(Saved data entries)
###
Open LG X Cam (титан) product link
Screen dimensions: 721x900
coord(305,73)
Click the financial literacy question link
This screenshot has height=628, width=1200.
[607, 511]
###
**WORK REQUIRED:**
The lines above are to be retyped exactly, with none omitted.

**REPLY TO THE TASK:**
Open LG X Cam (титан) product link
Screen dimensions: 721x900
coord(305,73)
Click the financial literacy question link
This screenshot has height=628, width=1200.
[607, 511]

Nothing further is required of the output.